(Beginning of Records for the exercise)

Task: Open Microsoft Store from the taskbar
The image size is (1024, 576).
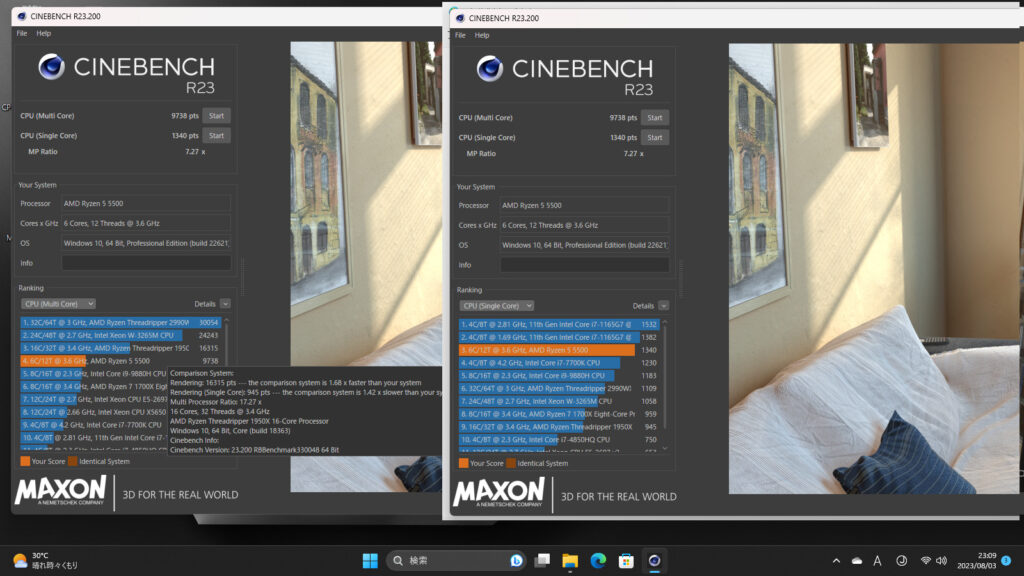Action: coord(626,561)
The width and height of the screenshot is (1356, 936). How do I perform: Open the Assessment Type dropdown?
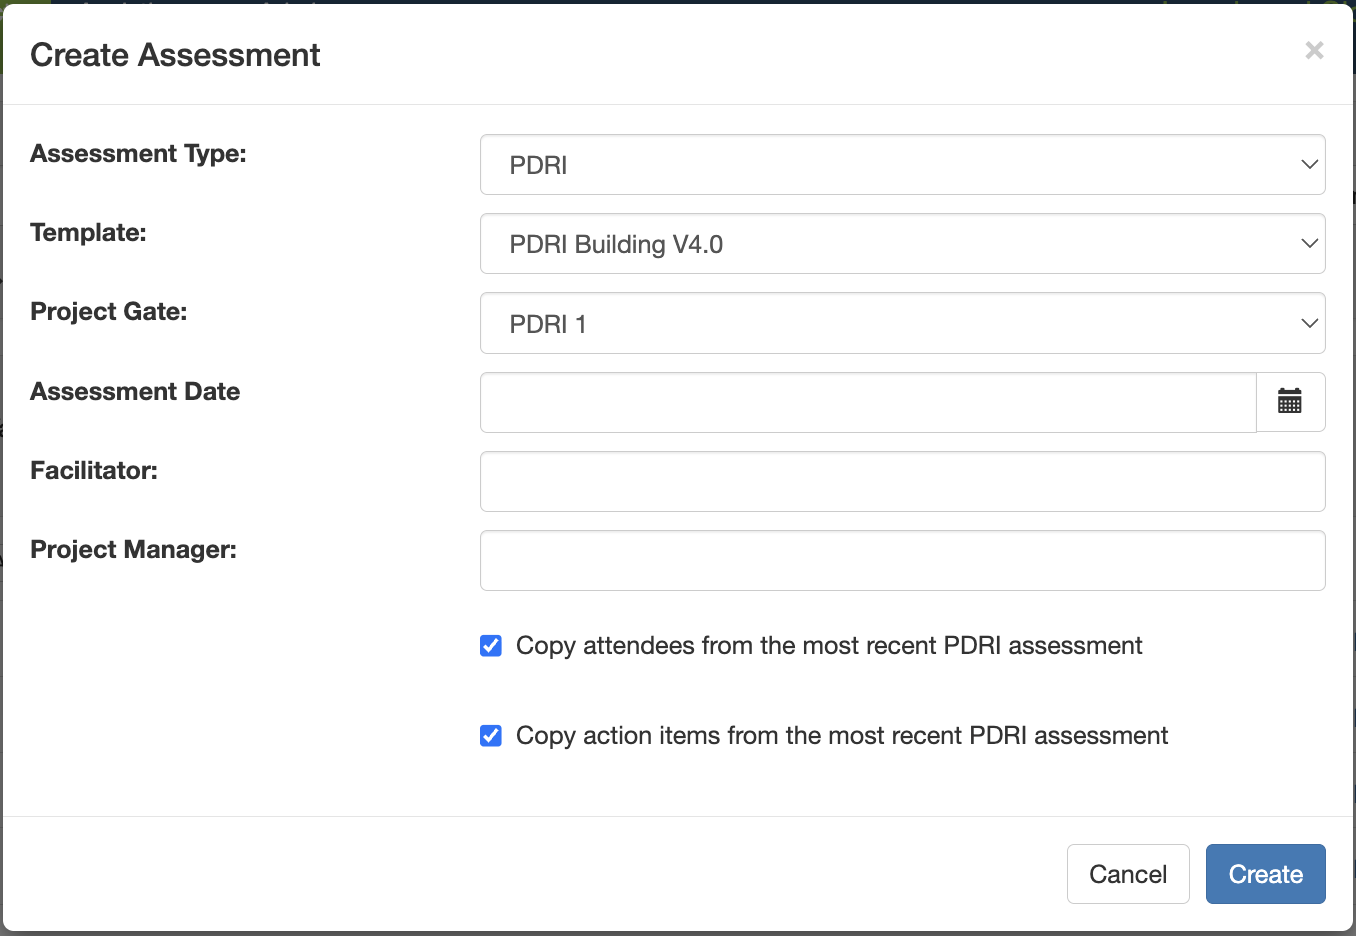pos(902,165)
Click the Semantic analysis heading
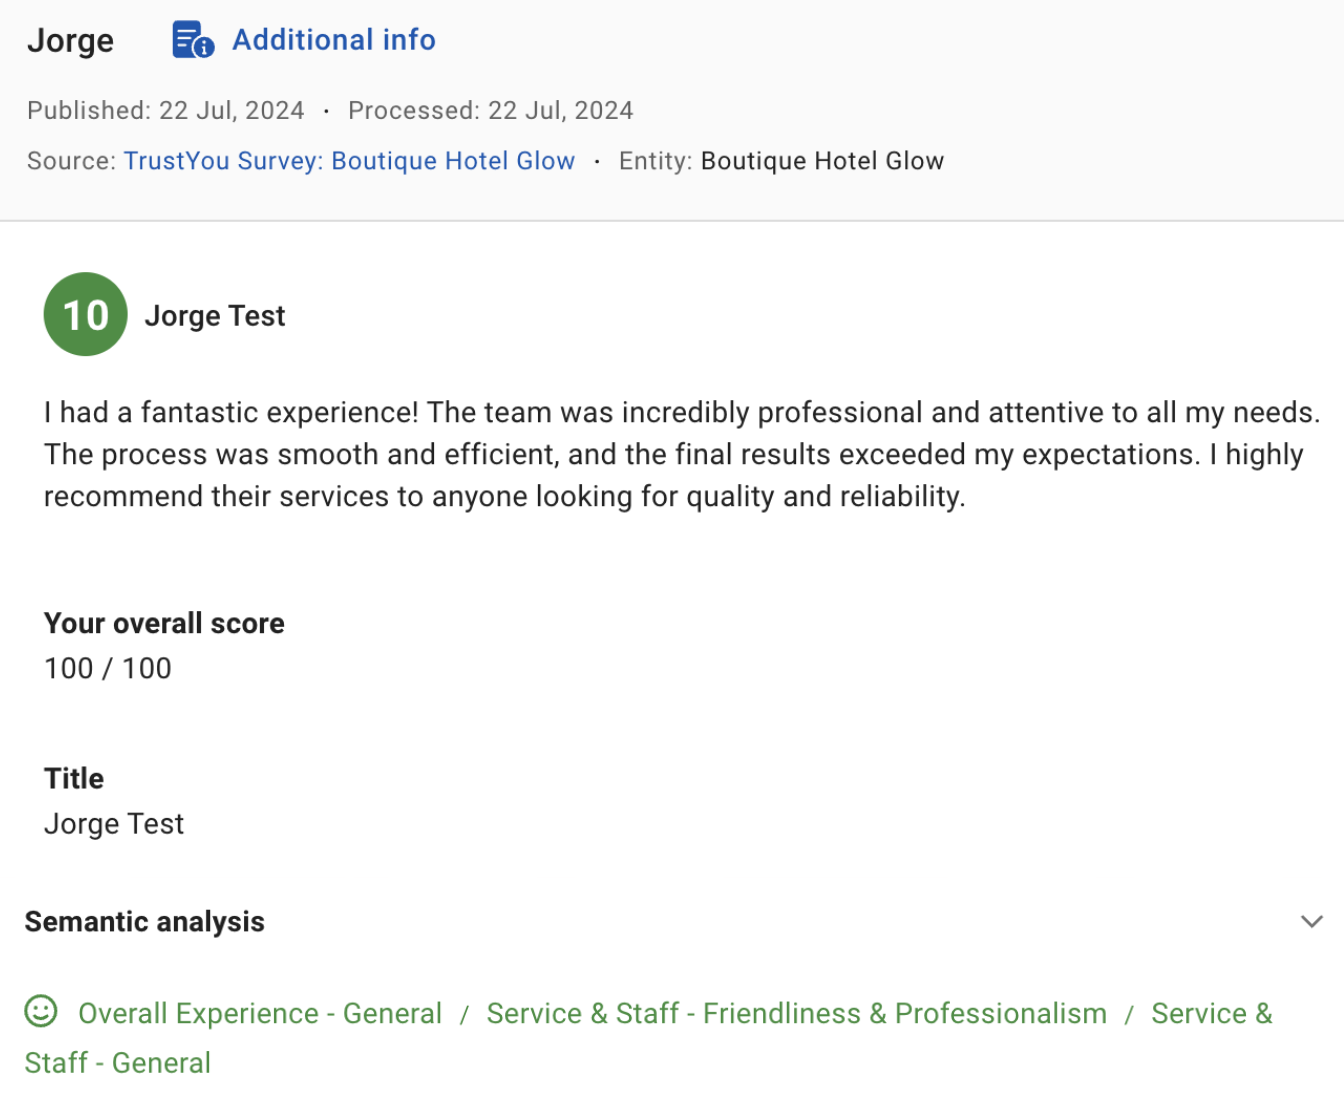Viewport: 1344px width, 1106px height. (145, 921)
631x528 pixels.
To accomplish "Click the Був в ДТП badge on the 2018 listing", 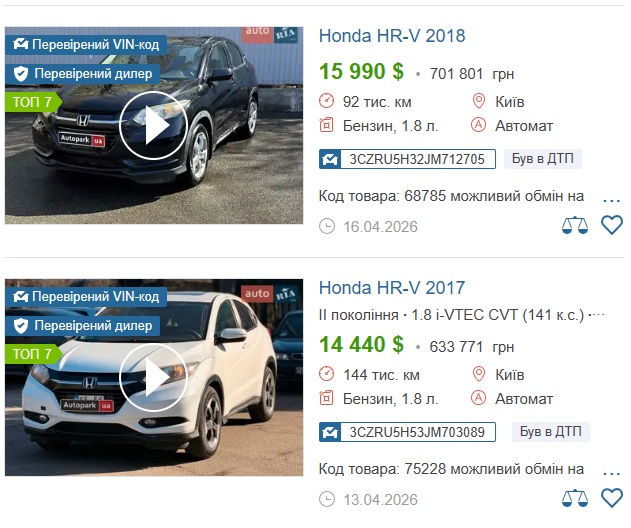I will [542, 159].
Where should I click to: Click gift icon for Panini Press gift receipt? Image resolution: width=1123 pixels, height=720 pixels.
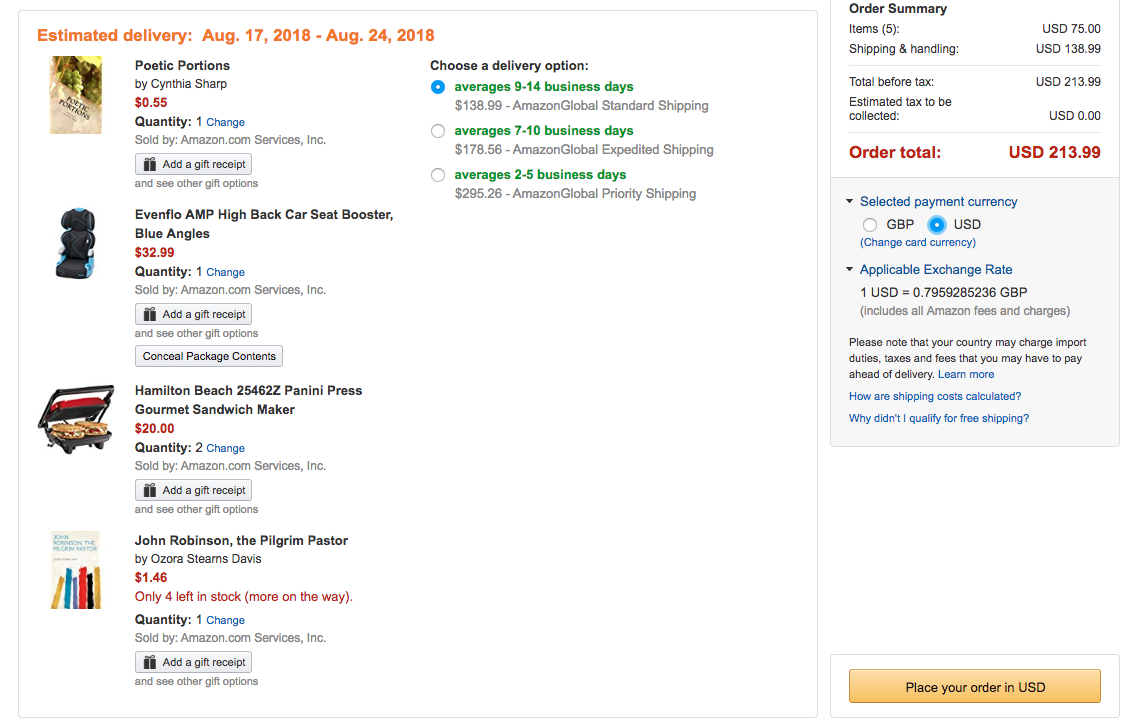point(150,490)
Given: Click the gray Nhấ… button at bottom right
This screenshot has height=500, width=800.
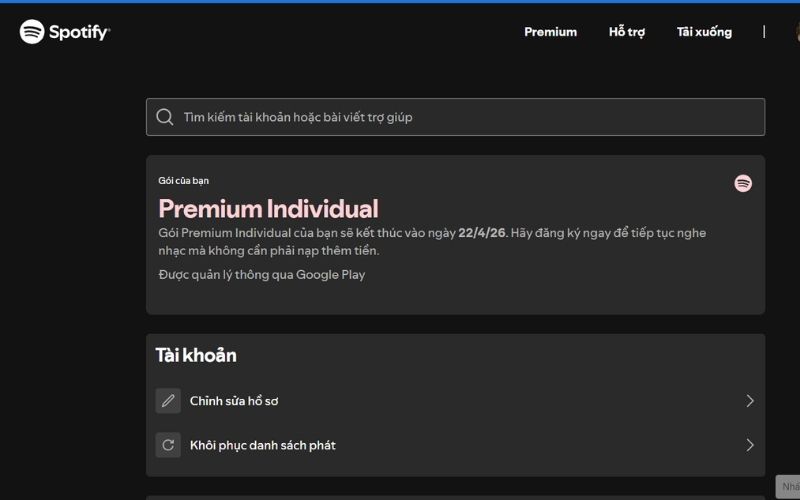Looking at the screenshot, I should coord(788,487).
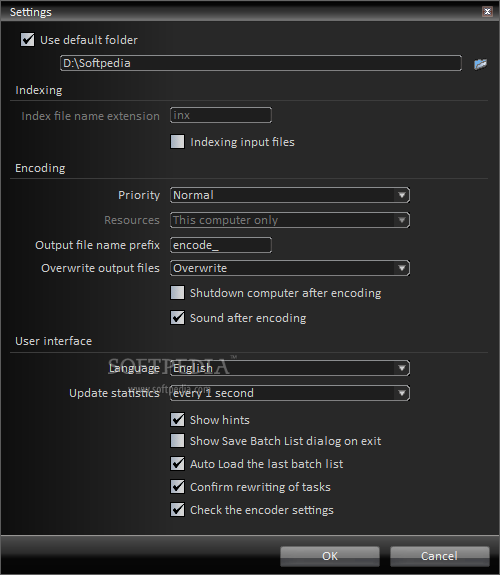
Task: Toggle Check the encoder settings checkbox
Action: [x=178, y=510]
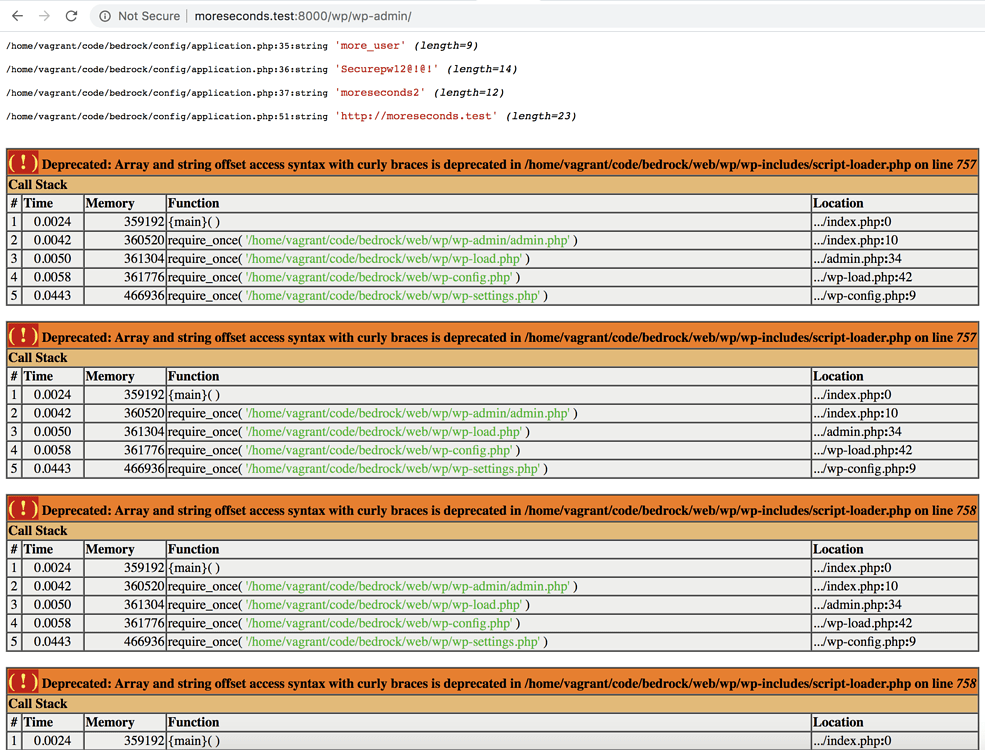The width and height of the screenshot is (985, 750).
Task: Click the browser reload icon
Action: point(69,16)
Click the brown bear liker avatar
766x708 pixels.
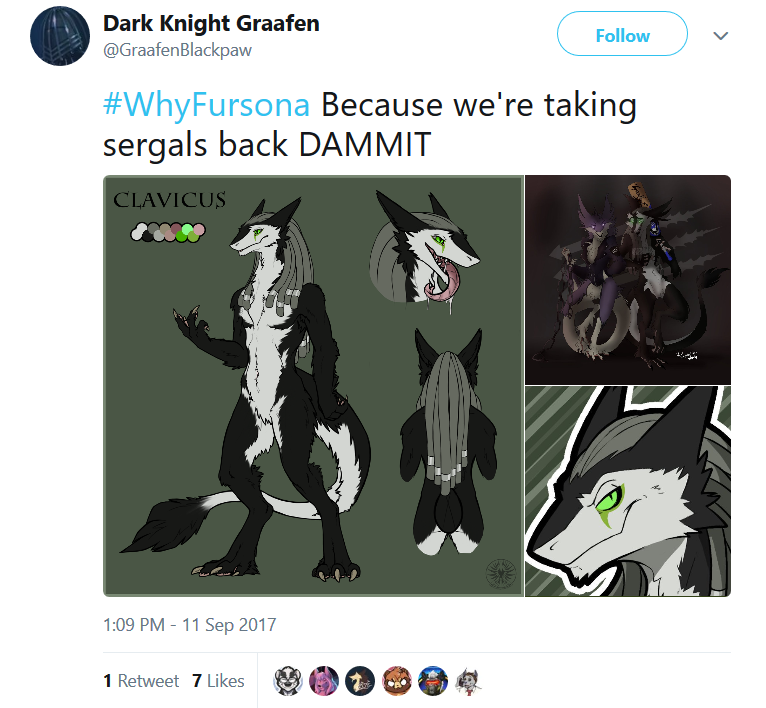(x=397, y=680)
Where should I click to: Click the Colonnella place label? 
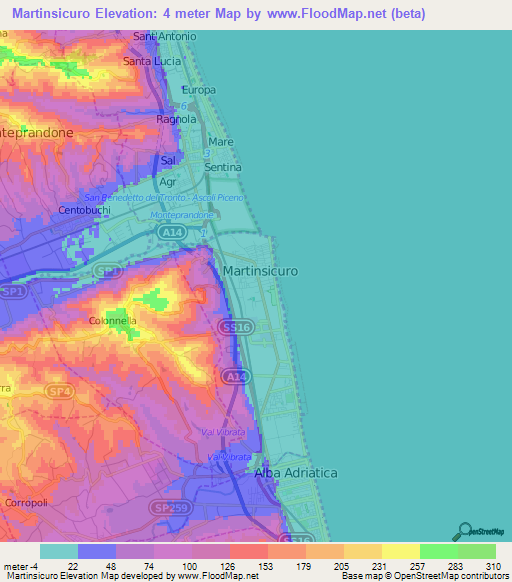[x=112, y=321]
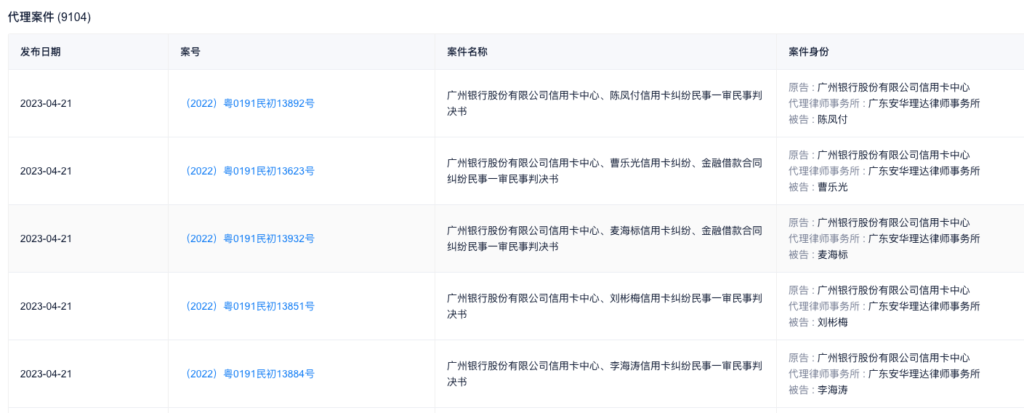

(End of Records for the exercise)

- **Work to be completed**: Exact repetition is the task: every line from the start of the data to the line with "631x528 pixels.", inclusive, and none after it, pictures omitted.

- **Answer below**:
Task: Open Microsoft Store from the taskbar
The image size is (1024, 576).
Action: coord(626,561)
The width and height of the screenshot is (1356, 936). How do I perform: Open the Assessment Type dropdown?
pos(902,165)
Click the Semantic analysis heading
Viewport: 1344px width, 1106px height. (145, 921)
631x528 pixels.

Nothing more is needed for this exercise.